** EXERCISE DIRECTIONS **
Starting at the line that contains "Gallium (212, 1474)" and ending at the line that contains "[Search PANGAEA for other datasets related to 'Bismuth']", the lines below are to be given again exactly, with nothing added.

** DATA SUPPLIED **

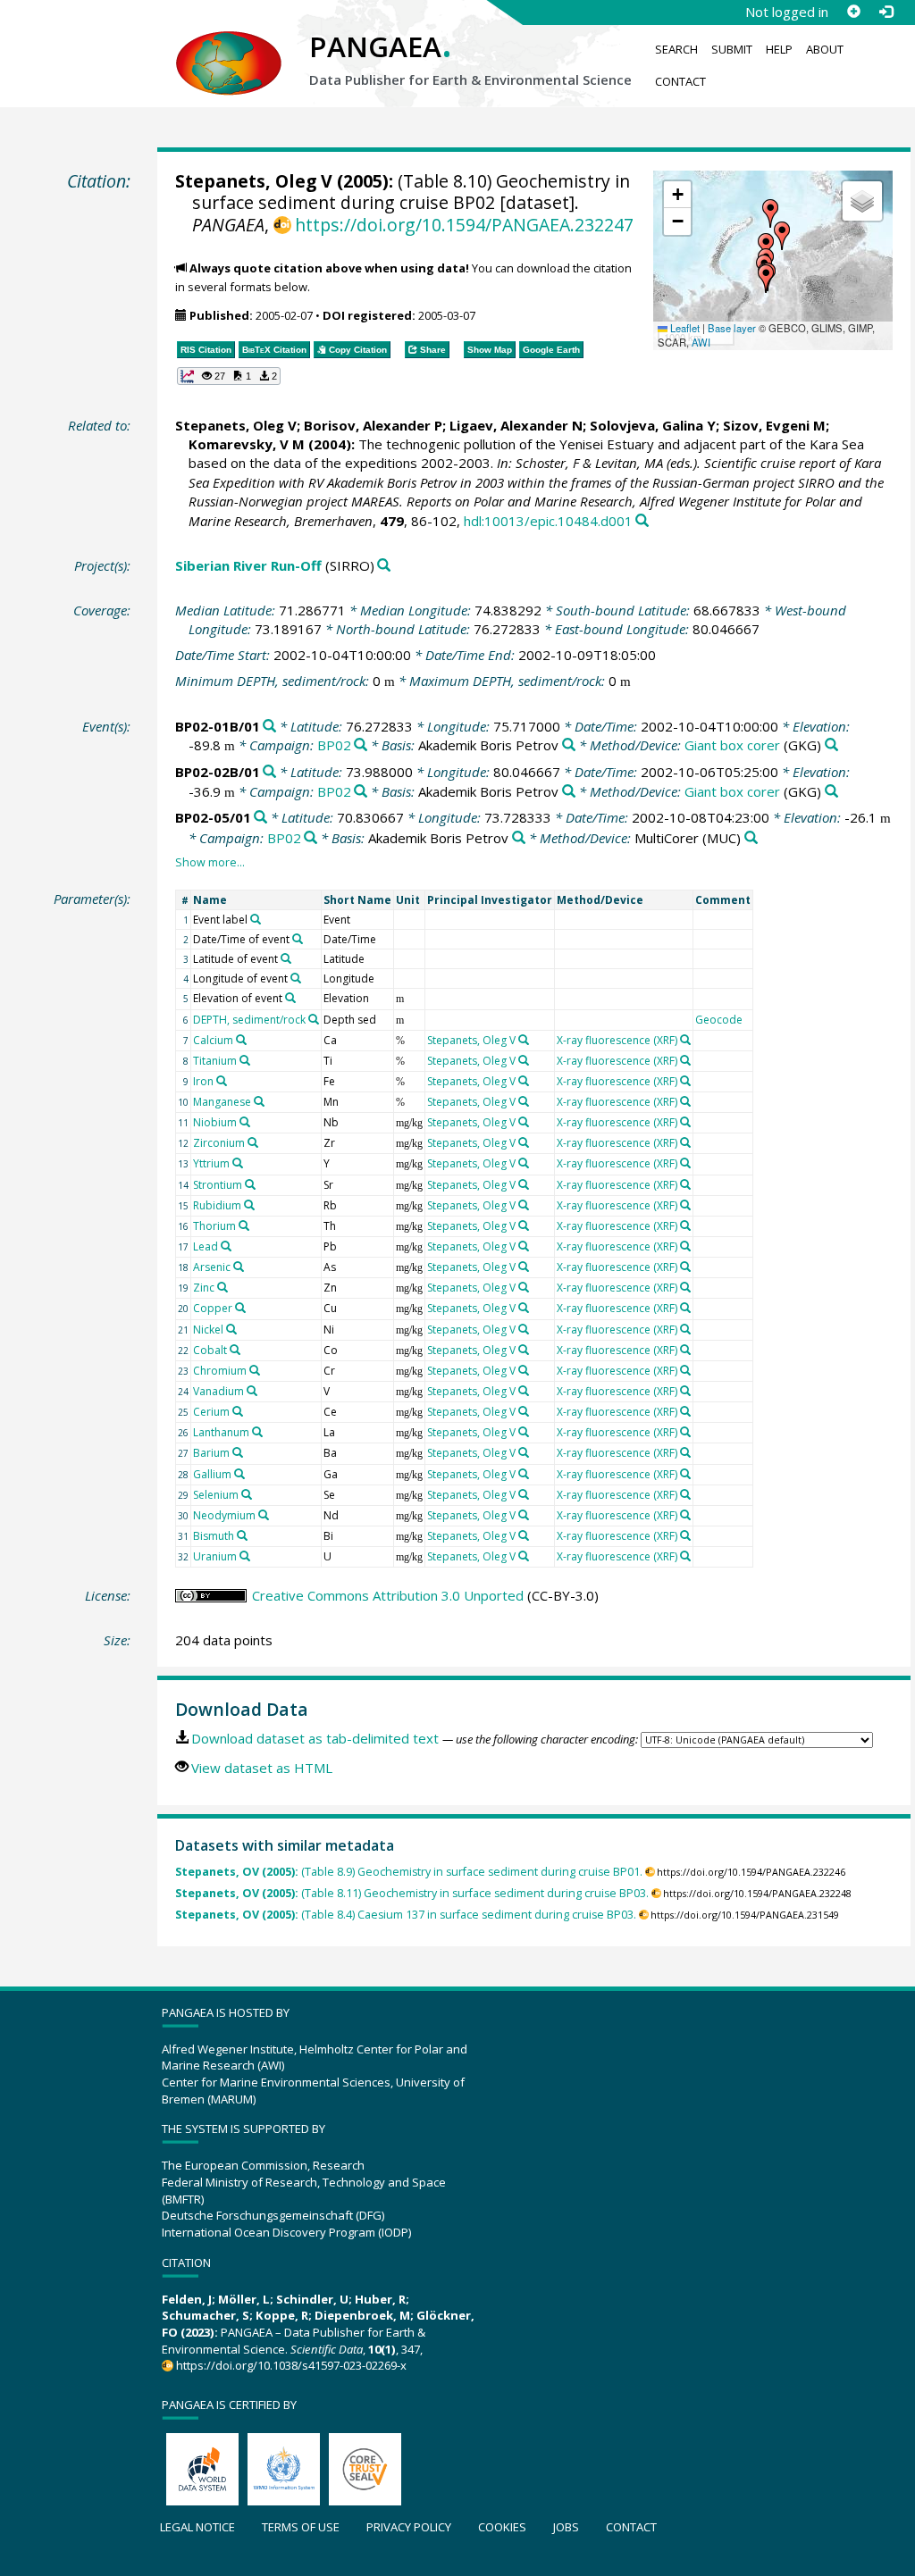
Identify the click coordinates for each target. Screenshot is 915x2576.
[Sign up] (853, 11)
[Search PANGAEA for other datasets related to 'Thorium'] (244, 1225)
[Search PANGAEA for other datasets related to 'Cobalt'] (235, 1349)
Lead (205, 1246)
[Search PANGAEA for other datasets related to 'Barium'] (237, 1452)
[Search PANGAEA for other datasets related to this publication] (642, 521)
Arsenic (212, 1267)
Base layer (732, 328)
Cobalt (210, 1350)
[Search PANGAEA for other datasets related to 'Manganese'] (259, 1101)
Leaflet (683, 328)
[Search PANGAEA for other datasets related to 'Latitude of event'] (286, 958)
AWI (701, 342)
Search (676, 49)
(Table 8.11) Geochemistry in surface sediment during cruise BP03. (412, 1893)
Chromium (220, 1370)
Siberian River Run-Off (248, 565)
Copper (212, 1308)
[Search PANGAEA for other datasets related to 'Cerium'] (237, 1411)
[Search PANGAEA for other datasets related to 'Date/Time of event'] (297, 938)
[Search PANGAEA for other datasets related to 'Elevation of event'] (290, 997)
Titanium (215, 1060)
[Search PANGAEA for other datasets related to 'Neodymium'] (263, 1515)
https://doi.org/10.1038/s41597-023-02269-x (291, 2365)
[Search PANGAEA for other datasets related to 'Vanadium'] (252, 1390)
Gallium (212, 1474)
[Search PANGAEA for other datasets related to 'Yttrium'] (237, 1163)
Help (779, 49)
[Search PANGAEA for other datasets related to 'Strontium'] (250, 1184)
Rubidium (217, 1205)
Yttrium (211, 1163)
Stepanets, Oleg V (253, 181)
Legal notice (197, 2527)
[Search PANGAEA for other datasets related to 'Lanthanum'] (257, 1431)
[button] (770, 213)
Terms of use (301, 2527)
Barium (211, 1452)
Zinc (203, 1287)
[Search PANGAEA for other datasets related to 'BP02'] (360, 745)
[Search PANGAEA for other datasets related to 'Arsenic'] (238, 1266)
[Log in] (885, 11)
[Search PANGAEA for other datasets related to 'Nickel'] (231, 1329)
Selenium (216, 1494)
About (825, 49)
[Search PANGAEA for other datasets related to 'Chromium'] (254, 1370)
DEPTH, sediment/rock (249, 1019)
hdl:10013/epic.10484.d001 (548, 521)
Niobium (215, 1122)
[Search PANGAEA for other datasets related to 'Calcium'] (241, 1039)
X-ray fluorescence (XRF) (617, 1040)
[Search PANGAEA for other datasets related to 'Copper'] (240, 1307)
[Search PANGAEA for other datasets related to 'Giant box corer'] (831, 745)
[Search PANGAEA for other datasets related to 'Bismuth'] (242, 1535)
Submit (731, 49)
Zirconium (219, 1142)
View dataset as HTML (261, 1768)
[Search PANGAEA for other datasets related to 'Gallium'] (239, 1473)
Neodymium (224, 1515)
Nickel (208, 1329)
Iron (203, 1081)
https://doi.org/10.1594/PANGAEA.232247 (464, 225)
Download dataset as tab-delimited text (315, 1738)
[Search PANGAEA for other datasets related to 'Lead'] (226, 1246)
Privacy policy (408, 2527)
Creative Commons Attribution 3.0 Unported (388, 1595)
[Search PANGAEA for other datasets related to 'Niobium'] (244, 1122)
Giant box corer (732, 745)
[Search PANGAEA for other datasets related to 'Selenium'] (246, 1494)
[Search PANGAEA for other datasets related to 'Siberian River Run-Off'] (383, 566)
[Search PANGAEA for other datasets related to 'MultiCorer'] (751, 838)
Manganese (222, 1101)
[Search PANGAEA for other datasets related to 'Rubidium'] (249, 1205)
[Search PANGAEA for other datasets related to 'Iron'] (221, 1080)
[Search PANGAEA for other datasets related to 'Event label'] (255, 919)
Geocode (719, 1019)
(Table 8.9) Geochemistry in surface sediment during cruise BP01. (408, 1871)
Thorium (214, 1226)
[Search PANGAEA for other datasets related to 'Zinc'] (222, 1287)
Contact (680, 81)
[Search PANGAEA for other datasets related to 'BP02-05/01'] (260, 817)
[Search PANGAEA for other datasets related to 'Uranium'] (244, 1556)
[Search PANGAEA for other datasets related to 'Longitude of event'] (295, 978)
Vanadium (218, 1391)
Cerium (211, 1411)
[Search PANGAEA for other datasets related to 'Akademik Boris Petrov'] (568, 745)
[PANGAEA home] (228, 45)
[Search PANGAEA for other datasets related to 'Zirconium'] (253, 1142)
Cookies (502, 2527)
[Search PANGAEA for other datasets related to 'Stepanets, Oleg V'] (523, 1039)
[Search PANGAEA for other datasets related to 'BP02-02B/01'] (269, 772)
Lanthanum (221, 1432)
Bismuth (213, 1535)
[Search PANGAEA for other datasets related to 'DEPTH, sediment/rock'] (313, 1019)
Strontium (217, 1184)
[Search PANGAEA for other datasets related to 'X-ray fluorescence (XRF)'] (685, 1039)
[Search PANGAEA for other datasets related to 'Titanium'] (244, 1060)
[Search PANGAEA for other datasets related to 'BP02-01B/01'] (269, 726)
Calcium (213, 1040)
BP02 (334, 745)
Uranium (215, 1556)
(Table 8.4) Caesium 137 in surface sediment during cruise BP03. (405, 1914)
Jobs (566, 2527)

** WRITTEN ANSWER **
Gallium (212, 1474)
[Search PANGAEA for other datasets related to 'Yttrium'] (237, 1163)
Help (779, 49)
[Search PANGAEA for other datasets related to 'Strontium'] (250, 1184)
Rubidium (217, 1205)
Yttrium (211, 1163)
Stepanets, Oleg V (253, 181)
Legal notice (197, 2527)
[Search PANGAEA for other datasets related to 'Lanthanum'] (257, 1431)
[button] (770, 213)
Terms of use (301, 2527)
Barium (211, 1452)
Zinc (203, 1287)
[Search PANGAEA for other datasets related to 'BP02'] (360, 745)
[Search PANGAEA for other datasets related to 'Arsenic'] (238, 1266)
[Log in] (885, 11)
[Search PANGAEA for other datasets related to 'Nickel'] (231, 1329)
Selenium (216, 1494)
About (825, 49)
[Search PANGAEA for other datasets related to 'Chromium'] (254, 1370)
DEPTH, sediment/rock (249, 1019)
hdl:10013/epic.10484.d001 (548, 521)
Niobium (215, 1122)
[Search PANGAEA for other datasets related to 'Calcium'] (241, 1039)
X-ray fluorescence (XRF) (617, 1040)
[Search PANGAEA for other datasets related to 'Copper'] (240, 1307)
[Search PANGAEA for other datasets related to 'Giant box corer'] (831, 745)
[Search PANGAEA for other datasets related to 'Bismuth'] (242, 1535)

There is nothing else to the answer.